Il fatto è che una destra allineata ai voleri delle banche e delle lobbies d’affari e contro il popolo non serve a nessuno, men che meno a una platea sempre più folta di cittadini che ancora si riconoscono nei valori della destra, ma che oggi sono privi di qualsiasi punto di riferimento e non hanno più nessuno che ne tuteli le istanze. Superato dalla storia lo sguaiato anticomunismo berlusconiano per morte del comunismo e defunto una volta per tutte l’armamentario liberista in salsa anni ’80 causa crisi economica dilagante, non è certo la rabbia xenofoba o il clericalismo antiliberale, come sostiene Galli della Loggia, a funzionare da collante della destra: di certo non è rabbia xenofoba pretendere una seria politica sull’immigrazione e una diversa tutela dei propri confini nazionali, al netto di ogni qualunquismo perbenista.

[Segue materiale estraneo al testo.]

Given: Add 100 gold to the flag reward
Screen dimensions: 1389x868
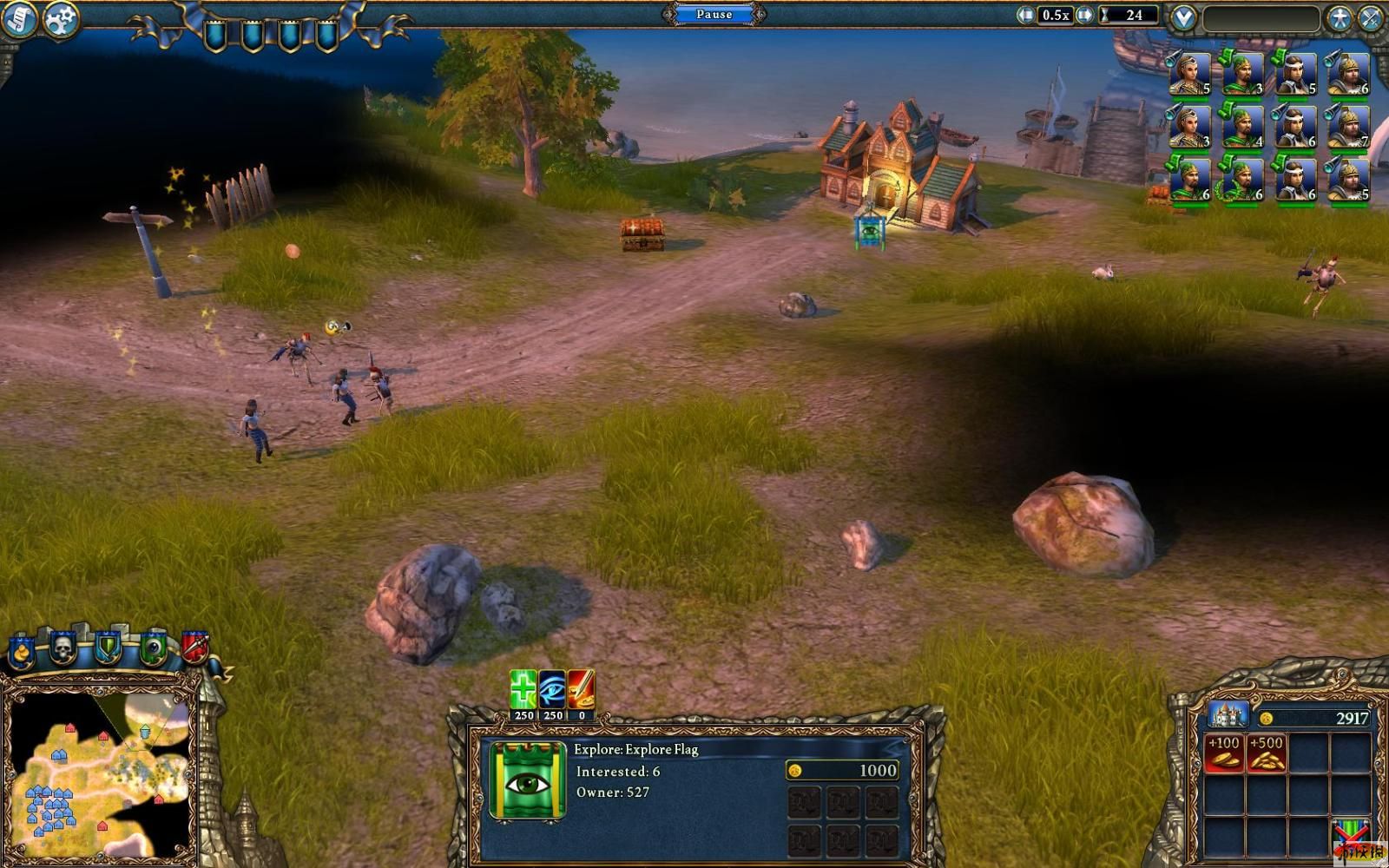Looking at the screenshot, I should 1223,753.
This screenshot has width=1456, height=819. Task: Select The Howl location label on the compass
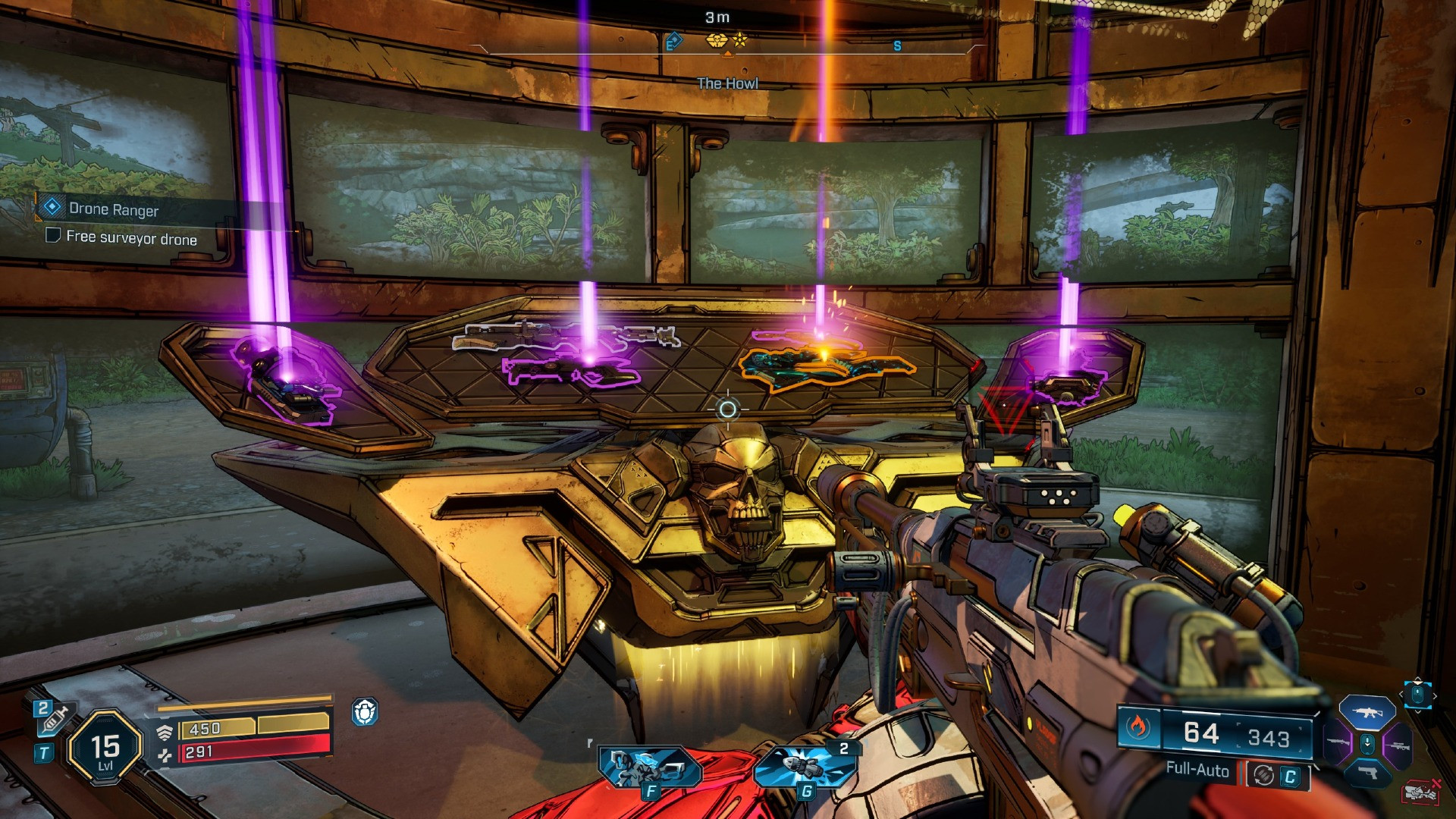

Invece che dell’assenza di una cultura conservatrice, il vero peccato mortale della destra è stato al contrario il vilipendio della sua storia, lo spregio dell’insegnamento dei suoi padri, il rifiuto del proprio passato: una storia che rimane a dispetto delle convenienze ed è una storia grande come gli uomini che l’hanno scritta. Una destra nazionale, affidata con coraggio alle mani giovani delle nuove generazioni, nel nome di una storia, fatta di ideali, virtù e valori non negoziabili, attorno a cui intere generazioni di italiani sono cresciute e su cui hanno incardinato la propria esistenza: è questo che si merita l’Italia, ed è questo che va restituito all’Italia. Una destra che è l’esatto contrario di quella odierna «senza idee e senza visione» tratteggiata nelle parole di Galli della Loggia: una destra in grado di riappropriarsi della sua etica della cosa pubblica, della sua onestà, della sua fiera e combattiva difesa di ideali che sono marchi dell’anima come la Patria e la famiglia. Questa destra non muore e non morirà mai.